— What is expected —
The full set of records needs to be retyped exactly.

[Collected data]

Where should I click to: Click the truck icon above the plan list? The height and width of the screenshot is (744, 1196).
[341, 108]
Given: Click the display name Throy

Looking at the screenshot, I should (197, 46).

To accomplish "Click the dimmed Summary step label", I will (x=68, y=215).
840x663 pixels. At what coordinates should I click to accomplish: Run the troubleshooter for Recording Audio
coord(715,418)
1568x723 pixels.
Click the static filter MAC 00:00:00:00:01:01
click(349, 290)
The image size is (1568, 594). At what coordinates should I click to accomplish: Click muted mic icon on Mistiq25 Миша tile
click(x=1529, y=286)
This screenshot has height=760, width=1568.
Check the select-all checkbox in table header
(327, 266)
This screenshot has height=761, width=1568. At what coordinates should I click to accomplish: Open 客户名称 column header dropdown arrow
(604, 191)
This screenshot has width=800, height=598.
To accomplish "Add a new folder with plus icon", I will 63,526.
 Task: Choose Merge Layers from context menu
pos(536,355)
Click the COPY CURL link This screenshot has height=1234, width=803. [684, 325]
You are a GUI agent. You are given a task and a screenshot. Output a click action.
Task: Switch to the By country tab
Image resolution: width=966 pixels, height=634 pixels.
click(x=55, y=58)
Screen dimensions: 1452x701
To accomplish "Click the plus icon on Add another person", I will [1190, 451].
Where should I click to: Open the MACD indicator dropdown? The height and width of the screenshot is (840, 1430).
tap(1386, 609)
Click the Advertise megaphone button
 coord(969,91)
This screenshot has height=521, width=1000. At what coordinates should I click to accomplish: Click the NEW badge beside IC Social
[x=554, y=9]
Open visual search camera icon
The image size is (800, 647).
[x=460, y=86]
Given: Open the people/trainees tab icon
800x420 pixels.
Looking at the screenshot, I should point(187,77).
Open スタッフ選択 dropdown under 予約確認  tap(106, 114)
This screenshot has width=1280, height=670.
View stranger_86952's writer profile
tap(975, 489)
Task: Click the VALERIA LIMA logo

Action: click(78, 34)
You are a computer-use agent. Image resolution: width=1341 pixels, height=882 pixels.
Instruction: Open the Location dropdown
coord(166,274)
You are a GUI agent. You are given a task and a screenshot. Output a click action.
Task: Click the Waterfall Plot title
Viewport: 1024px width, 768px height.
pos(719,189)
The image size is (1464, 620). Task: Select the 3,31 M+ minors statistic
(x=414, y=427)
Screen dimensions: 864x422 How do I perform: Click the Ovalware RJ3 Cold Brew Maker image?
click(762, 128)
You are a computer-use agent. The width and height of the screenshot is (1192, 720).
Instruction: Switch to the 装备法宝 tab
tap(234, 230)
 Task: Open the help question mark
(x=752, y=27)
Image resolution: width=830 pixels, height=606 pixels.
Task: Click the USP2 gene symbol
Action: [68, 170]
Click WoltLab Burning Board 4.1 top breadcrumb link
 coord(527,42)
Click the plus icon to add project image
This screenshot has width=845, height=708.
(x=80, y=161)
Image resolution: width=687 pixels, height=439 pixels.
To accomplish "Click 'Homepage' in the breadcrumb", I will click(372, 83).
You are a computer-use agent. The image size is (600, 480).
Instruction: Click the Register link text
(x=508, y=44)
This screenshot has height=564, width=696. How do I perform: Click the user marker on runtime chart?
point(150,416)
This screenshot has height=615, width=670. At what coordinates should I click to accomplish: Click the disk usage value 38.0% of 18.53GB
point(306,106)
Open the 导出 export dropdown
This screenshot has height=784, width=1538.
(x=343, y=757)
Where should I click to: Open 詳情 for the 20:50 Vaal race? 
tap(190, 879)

— Task response —
Where should I click to: Click the truck icon above the plan list? The height and width of the screenshot is (744, 1196).
[341, 108]
Given: Click the display name Throy

Looking at the screenshot, I should (197, 46).

To accomplish "Click the dimmed Summary step label", I will (x=68, y=215).
840x663 pixels. At what coordinates should I click to accomplish: Run the troubleshooter for Recording Audio
coord(715,418)
1568x723 pixels.
Click the static filter MAC 00:00:00:00:01:01
click(349, 290)
The image size is (1568, 594). At what coordinates should I click to accomplish: Click muted mic icon on Mistiq25 Миша tile
click(x=1529, y=286)
This screenshot has height=760, width=1568.
Check the select-all checkbox in table header
(327, 266)
This screenshot has height=761, width=1568. At what coordinates should I click to accomplish: Open 客户名称 column header dropdown arrow
(604, 191)
This screenshot has width=800, height=598.
To accomplish "Add a new folder with plus icon", I will 63,526.
 Task: Choose Merge Layers from context menu
pos(536,355)
Click the COPY CURL link This screenshot has height=1234, width=803. [684, 325]
You are a GUI agent. You are given a task and a screenshot. Output a click action.
Task: Switch to the By country tab
Image resolution: width=966 pixels, height=634 pixels.
click(x=55, y=58)
Screen dimensions: 1452x701
To accomplish "Click the plus icon on Add another person", I will [1190, 451].
Where should I click to: Open the MACD indicator dropdown? The height and width of the screenshot is (840, 1430).
tap(1386, 609)
Click the Advertise megaphone button
 coord(969,91)
This screenshot has height=521, width=1000. At what coordinates should I click to accomplish: Click the NEW badge beside IC Social
[x=554, y=9]
Open visual search camera icon
The image size is (800, 647).
[x=460, y=86]
Given: Open the people/trainees tab icon
800x420 pixels.
Looking at the screenshot, I should point(187,77).
Open スタッフ選択 dropdown under 予約確認  tap(106, 114)
This screenshot has width=1280, height=670.
View stranger_86952's writer profile
tap(975, 489)
Task: Click the VALERIA LIMA logo

Action: click(78, 34)
You are a computer-use agent. Image resolution: width=1341 pixels, height=882 pixels.
Instruction: Open the Location dropdown
coord(166,274)
You are a GUI agent. You are given a task and a screenshot. Output a click action.
Task: Click the Waterfall Plot title
Viewport: 1024px width, 768px height.
pos(719,189)
The image size is (1464, 620). Task: Select the 3,31 M+ minors statistic
(x=414, y=427)
Screen dimensions: 864x422 How do I perform: Click the Ovalware RJ3 Cold Brew Maker image?
click(762, 128)
You are a computer-use agent. The width and height of the screenshot is (1192, 720).
Instruction: Switch to the 装备法宝 tab
tap(234, 230)
 Task: Open the help question mark
(x=752, y=27)
Image resolution: width=830 pixels, height=606 pixels.
Task: Click the USP2 gene symbol
Action: [68, 170]
Click WoltLab Burning Board 4.1 top breadcrumb link
 coord(527,42)
Click the plus icon to add project image
This screenshot has width=845, height=708.
(x=80, y=161)
Image resolution: width=687 pixels, height=439 pixels.
To accomplish "Click 'Homepage' in the breadcrumb", I will click(372, 83).
You are a computer-use agent. The image size is (600, 480).
Instruction: Click the Register link text
(x=508, y=44)
This screenshot has height=564, width=696. How do I perform: Click the user marker on runtime chart?
point(150,416)
This screenshot has height=615, width=670. At what coordinates should I click to accomplish: Click the disk usage value 38.0% of 18.53GB
point(306,106)
Open the 导出 export dropdown
This screenshot has height=784, width=1538.
(x=343, y=757)
Where should I click to: Open 詳情 for the 20:50 Vaal race? 
tap(190, 879)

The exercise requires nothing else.